> **Extract**:
══════════════════════════════

The book was instrumental in reintroducing the Alhambra to Western audiences. A plaque now marks the rooms in which Irving stayed while writing some of his book.

Alexander Pushkin's 1834 tale in verse The Tale of the Golden Cockerel is based on two chapters of Tales of the Alhambra. In turn, the Pushkin poem inspired Vladimir Belsky's libretto for the opera "The Golden Cockerel" by Nikolay Rimsky-Korsakov.

The book was translated into Bengali by Taslimuddin Ahmad in the 19th century.

Dudley Buck set portions of the text of the Don Munio chapter for his 1874 oratorio The Legend of Don Munio.

Erwin von Busse published a collection of short stories called Liebesmärchen or "Lovers Fairy Tales" based on the Tales of the Alhambra in Germany in 1921.

The book serves as the basis of the 1950 Spanish film Tales of the Alhambra.

The Legend of the Moor's Legacy has been adapted into a Soviet cartoon in 1959.

══════════════════════════════

> **Source material**:

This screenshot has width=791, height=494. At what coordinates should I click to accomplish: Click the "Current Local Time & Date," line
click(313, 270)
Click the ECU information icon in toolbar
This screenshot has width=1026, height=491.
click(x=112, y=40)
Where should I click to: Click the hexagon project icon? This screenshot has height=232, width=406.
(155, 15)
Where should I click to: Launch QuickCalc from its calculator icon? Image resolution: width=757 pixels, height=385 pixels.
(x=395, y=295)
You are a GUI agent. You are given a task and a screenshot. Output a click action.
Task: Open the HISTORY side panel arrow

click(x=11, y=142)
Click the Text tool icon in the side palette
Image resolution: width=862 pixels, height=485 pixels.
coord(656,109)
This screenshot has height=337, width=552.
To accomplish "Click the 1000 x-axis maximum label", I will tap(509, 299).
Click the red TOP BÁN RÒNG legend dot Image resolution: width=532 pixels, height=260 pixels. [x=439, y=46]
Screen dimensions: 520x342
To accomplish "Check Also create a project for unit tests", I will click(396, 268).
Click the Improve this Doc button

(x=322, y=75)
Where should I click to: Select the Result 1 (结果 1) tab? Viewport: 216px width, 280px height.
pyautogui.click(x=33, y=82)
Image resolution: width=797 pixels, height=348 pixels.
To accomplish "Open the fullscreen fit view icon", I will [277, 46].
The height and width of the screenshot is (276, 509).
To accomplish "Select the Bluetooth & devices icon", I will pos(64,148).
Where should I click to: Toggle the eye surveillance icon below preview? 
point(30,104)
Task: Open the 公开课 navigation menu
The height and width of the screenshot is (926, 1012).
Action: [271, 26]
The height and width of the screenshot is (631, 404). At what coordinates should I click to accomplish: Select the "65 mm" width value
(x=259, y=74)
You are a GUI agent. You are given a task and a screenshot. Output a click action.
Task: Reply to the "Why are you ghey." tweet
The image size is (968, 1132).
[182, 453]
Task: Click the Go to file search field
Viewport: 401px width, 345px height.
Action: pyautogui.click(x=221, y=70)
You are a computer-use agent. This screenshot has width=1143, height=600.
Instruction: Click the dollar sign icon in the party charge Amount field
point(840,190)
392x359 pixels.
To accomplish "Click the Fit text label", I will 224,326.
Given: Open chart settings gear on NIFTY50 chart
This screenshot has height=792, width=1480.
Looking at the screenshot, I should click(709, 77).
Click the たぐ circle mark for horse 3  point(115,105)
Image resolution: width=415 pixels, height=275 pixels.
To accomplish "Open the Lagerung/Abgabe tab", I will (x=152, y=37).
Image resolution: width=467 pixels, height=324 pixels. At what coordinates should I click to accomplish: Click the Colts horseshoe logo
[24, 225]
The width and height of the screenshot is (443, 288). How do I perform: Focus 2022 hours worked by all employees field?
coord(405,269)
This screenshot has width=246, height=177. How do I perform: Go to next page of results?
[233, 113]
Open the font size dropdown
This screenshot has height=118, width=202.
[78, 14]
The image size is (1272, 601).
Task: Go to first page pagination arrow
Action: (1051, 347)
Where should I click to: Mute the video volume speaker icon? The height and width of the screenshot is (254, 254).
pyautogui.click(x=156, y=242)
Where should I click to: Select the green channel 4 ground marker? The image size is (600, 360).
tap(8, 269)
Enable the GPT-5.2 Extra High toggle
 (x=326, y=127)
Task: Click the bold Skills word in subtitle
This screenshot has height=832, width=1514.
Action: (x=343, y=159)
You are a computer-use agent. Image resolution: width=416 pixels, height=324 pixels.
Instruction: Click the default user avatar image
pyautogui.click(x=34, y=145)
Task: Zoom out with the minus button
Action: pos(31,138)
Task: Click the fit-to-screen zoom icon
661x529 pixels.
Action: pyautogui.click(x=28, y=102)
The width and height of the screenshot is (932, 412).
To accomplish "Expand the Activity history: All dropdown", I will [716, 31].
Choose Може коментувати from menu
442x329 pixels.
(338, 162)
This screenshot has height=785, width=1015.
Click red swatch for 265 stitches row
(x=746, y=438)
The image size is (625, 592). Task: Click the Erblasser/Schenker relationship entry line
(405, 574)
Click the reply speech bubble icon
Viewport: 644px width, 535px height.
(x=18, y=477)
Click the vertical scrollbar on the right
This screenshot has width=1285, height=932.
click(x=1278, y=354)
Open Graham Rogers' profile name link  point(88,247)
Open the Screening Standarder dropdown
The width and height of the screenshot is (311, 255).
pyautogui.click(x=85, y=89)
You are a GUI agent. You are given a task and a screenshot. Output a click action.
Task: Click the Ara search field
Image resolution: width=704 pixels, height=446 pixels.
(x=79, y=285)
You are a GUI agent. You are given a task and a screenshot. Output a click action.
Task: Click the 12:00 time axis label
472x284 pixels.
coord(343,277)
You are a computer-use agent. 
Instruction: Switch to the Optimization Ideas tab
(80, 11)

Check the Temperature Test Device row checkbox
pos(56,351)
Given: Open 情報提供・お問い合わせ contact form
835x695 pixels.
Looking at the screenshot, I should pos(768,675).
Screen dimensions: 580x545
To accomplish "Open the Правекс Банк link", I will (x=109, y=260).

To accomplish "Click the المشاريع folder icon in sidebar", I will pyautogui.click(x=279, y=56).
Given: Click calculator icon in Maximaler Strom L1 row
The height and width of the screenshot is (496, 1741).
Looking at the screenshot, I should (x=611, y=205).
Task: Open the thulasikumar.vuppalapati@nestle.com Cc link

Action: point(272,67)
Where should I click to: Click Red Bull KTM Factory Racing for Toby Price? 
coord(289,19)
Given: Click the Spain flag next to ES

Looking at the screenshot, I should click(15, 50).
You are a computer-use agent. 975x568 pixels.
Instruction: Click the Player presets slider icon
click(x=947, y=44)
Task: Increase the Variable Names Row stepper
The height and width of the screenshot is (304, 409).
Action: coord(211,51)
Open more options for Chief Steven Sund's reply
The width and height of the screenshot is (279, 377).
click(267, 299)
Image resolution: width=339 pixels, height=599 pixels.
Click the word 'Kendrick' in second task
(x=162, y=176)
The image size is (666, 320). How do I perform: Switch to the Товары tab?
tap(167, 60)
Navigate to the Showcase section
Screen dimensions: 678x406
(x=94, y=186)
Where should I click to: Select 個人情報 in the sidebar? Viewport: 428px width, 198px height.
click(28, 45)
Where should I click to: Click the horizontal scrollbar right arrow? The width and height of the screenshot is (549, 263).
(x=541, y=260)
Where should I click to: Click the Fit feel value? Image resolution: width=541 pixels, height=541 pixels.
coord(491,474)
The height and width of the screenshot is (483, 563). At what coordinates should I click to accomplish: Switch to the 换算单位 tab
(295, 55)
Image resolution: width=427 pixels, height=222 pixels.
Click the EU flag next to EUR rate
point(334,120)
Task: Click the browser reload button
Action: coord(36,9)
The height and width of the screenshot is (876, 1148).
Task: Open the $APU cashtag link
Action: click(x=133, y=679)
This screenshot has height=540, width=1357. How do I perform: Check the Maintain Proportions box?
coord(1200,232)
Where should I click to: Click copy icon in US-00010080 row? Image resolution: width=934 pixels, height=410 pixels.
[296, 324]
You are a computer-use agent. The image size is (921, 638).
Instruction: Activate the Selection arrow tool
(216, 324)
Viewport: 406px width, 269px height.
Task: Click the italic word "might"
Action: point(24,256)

══════════════════════════════

> **Assignment**:
Reproduce everything in the passage on Tales of the Alhambra from "Erwin von Busse" down to "cartoon in 1959.", word for word.

> **Solution**:
Erwin von Busse published a collection of short stories called Liebesmärchen or "Lovers Fairy Tales" based on the Tales of the Alhambra in Germany in 1921.

The book serves as the basis of the 1950 Spanish film Tales of the Alhambra.

The Legend of the Moor's Legacy has been adapted into a Soviet cartoon in 1959.